Adam Morath: We felt comfortable handing over our physical archives for digitization, because we knew that that work that goes into maintaining digital archives, making sure that the files remain available in the proper formatting, that they don't become corrupted or lost, is something that we can rely on EBSCO as a partner for. 

Alex Blackmer: Typically when we receive documents in, we go through, we determine exactly what the requirements are based on the client's specifications. We get them checked in to our production control system. So everything is labeled, everything is tracked throughout every step of the process, From that point, it goes into our document preparation area. They are the first people to really have their hands on the documents.

Michael Burchianti: With the EBSCO project, we're dealing magazines that date back to the late 1800s. We have to make a decision can we touch it? Because there's a point where you could just destroy it by touching it.

Lateef Chandler: We receive quite a bit of imagery and documentation that has been very damaged, sometimes poorly kept. Quite often we're able to actually get a better image that they actually gave it to us in.

Alex Blackmer: Once the documents go through document preparation, it comes over to my area, which is the scanning department.

Lateef Chandler: The scanning capabilities have definitely increased over the years.
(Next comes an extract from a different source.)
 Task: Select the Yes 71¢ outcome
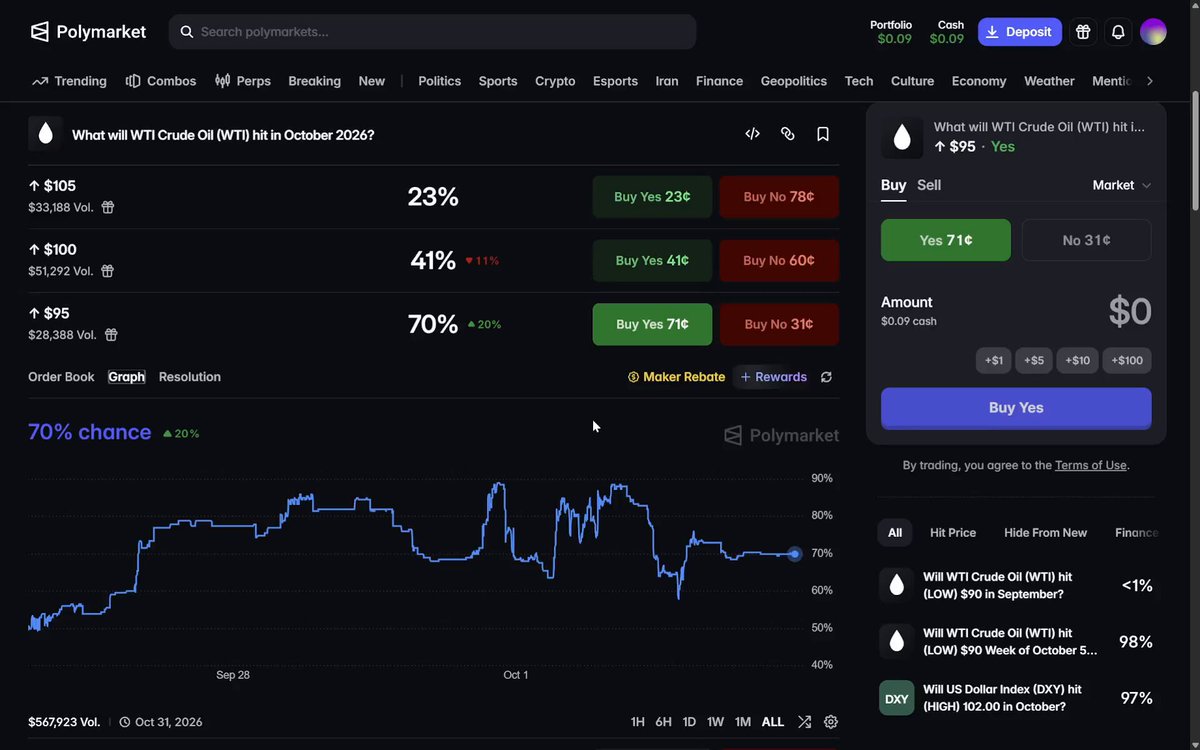tap(946, 240)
The capability of the scanners is able to not only capture better images much clearer, faster, in many cases safer.

Alex Blackmer: From there, it goes to our quality control team to make sure that anything we might have missed in the preparation of scanning of the documents has a final step to make sure that everything is as complete as we can get it.

Michael Burchianti: When clients hire a vendor that comes in and says, “Everything's fully automated, it's going to flow from start to finish and you're going to get a great product,” there will be cleanup. But I think what MetaSource does well is leveraging the technology but then layering in the human intervention.

Travis Willaims: MetaSource is the people here. I think the biggest thing we have is that everyone here is very engaged. There's going to be someone who is working on it, who cares about it, who's paying attention. That's what I think is the heart of what we do is we’re folks who are caring about what we give back.

Transcripts are generated using a combination of speech recognition software and human transcribers, and may contain errors.